■ Required action: Count how many lines of the material hold "agent". Respond with that number alone.

■ Exercise material:
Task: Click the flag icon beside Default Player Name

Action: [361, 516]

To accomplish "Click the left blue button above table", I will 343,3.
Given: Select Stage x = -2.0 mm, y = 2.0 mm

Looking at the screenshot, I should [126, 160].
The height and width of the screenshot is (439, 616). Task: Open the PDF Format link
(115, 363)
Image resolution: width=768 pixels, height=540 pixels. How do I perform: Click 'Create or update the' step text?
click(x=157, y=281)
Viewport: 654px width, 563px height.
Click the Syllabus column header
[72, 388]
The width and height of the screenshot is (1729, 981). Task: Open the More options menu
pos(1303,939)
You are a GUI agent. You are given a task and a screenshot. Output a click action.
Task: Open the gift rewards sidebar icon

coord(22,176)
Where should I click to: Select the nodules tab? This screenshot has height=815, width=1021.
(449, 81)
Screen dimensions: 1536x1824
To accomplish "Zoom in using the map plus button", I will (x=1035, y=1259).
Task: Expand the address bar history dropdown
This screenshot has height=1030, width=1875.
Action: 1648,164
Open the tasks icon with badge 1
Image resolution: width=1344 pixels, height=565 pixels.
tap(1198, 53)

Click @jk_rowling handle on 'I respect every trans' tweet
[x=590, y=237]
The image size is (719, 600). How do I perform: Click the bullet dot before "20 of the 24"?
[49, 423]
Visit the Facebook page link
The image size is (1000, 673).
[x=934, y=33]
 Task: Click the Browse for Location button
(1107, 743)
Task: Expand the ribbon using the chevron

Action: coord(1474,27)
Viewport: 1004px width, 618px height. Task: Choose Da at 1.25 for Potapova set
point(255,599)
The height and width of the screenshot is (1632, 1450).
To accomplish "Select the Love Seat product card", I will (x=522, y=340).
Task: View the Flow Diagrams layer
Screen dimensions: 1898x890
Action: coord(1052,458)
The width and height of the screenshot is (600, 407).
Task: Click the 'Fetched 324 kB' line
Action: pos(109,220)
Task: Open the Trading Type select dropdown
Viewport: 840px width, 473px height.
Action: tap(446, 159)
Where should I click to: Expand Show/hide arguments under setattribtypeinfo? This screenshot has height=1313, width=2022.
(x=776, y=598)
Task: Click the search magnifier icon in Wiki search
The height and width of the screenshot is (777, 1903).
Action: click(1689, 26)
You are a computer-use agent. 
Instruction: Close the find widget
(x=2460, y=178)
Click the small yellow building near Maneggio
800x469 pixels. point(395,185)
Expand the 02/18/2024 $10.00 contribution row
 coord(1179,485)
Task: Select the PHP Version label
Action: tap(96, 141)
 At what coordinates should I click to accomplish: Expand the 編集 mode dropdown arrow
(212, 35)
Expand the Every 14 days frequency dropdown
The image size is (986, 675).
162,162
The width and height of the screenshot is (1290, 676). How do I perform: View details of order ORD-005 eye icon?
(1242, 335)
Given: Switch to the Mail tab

■ Solution to this problem: 2